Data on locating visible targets

-- START --

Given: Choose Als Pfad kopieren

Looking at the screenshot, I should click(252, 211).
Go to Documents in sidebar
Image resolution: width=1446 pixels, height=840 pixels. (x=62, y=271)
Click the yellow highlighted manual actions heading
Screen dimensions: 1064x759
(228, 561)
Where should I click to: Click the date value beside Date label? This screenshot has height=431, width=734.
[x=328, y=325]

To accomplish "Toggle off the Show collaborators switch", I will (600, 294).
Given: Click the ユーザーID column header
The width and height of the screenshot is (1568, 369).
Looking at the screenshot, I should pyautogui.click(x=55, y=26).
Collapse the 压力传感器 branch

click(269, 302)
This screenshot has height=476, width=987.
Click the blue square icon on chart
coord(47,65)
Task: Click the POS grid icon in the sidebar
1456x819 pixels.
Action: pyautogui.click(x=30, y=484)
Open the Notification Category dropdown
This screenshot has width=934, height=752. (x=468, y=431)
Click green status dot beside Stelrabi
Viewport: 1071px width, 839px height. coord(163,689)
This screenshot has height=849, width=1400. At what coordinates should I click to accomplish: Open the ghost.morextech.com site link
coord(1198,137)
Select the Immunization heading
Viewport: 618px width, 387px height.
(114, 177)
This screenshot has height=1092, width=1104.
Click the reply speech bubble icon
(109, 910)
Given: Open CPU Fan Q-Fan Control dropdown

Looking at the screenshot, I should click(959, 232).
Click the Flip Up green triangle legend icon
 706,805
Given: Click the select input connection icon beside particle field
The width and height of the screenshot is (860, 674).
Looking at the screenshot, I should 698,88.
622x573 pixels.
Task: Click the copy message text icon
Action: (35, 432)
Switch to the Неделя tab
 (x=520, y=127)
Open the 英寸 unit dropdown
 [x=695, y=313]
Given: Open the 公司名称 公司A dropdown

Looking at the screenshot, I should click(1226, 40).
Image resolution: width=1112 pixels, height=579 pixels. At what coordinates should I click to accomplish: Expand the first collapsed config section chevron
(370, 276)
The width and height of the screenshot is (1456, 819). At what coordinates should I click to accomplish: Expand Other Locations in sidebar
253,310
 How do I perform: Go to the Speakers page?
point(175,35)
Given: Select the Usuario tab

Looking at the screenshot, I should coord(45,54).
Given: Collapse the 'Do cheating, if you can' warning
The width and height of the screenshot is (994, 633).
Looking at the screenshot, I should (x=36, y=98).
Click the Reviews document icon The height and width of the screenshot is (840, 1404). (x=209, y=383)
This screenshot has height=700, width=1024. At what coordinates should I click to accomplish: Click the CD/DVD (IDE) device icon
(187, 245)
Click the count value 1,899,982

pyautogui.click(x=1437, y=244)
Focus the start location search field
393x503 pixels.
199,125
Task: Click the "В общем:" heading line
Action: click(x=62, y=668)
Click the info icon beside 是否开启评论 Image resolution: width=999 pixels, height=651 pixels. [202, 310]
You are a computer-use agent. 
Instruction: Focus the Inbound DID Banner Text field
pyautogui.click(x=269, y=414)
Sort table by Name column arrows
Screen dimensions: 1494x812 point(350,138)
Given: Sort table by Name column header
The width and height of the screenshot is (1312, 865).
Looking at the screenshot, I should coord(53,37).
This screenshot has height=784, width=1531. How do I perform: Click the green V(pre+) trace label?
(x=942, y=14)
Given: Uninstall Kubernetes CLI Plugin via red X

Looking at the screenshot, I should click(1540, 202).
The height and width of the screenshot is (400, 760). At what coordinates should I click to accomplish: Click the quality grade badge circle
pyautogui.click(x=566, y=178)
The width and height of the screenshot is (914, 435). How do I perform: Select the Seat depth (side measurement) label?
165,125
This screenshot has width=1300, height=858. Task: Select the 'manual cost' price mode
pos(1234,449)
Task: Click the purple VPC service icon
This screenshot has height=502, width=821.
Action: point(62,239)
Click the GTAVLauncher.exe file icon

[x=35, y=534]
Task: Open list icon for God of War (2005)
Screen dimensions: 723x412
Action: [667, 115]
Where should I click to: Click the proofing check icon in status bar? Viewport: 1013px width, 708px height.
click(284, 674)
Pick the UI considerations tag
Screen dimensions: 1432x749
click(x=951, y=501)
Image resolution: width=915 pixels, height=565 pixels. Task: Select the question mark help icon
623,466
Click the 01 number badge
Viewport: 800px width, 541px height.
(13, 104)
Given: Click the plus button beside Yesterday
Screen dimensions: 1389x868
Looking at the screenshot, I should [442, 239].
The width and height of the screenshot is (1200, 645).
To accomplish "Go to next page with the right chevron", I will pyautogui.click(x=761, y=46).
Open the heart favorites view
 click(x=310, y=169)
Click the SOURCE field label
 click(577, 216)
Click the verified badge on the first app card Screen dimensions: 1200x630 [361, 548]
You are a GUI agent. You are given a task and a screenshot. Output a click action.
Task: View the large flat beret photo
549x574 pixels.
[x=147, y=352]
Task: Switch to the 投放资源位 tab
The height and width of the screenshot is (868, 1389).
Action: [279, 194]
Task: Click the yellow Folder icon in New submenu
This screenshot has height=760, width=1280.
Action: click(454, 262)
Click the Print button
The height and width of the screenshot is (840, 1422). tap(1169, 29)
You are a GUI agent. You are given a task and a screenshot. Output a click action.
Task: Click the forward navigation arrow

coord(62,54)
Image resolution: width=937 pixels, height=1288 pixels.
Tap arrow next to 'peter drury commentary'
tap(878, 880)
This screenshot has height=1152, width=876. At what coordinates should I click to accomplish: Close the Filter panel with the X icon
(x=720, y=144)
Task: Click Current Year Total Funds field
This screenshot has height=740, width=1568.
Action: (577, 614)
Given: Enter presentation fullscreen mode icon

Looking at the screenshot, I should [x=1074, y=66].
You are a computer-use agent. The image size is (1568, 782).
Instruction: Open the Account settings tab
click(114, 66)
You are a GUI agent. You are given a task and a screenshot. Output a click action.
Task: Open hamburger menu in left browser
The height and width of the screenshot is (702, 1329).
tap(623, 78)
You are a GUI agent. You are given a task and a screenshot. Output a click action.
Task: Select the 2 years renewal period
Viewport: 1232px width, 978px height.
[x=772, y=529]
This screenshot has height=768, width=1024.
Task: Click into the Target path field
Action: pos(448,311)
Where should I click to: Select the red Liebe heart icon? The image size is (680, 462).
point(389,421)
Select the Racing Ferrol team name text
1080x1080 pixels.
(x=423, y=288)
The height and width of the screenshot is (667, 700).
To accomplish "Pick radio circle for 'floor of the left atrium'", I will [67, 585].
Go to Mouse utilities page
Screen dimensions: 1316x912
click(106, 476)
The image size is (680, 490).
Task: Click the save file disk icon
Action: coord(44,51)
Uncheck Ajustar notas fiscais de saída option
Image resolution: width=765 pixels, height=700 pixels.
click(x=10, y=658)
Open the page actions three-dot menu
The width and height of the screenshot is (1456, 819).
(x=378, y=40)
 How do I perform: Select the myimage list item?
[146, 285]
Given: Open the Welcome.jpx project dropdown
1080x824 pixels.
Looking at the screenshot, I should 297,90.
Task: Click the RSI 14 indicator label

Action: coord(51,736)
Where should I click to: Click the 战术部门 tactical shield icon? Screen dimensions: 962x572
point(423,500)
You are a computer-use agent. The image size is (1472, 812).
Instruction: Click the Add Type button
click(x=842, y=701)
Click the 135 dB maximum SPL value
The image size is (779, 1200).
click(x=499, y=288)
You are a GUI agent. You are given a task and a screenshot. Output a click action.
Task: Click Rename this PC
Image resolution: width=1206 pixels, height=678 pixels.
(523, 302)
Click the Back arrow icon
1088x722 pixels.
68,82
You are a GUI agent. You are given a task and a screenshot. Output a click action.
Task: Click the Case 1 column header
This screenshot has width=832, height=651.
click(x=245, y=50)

-- END --

## DO THIS
Lay out the stretch of material from the line containing "Click green status dot beside Stelrabi" through the line containing "coord(1198,137)" as a two-column CSV with the headers instruction and location. Each row should pair a text with its answer, each in one quoted field, with any line breaks replaced by spaces.

## TASK OUTPUT
instruction,location
"Click green status dot beside Stelrabi","Viewport: 1071px width, 839px height. coord(163,689)"
"This screenshot has height=849, width=1400. At what coordinates should I click to accomplish: Open the ghost.morextech.com site link","coord(1198,137)"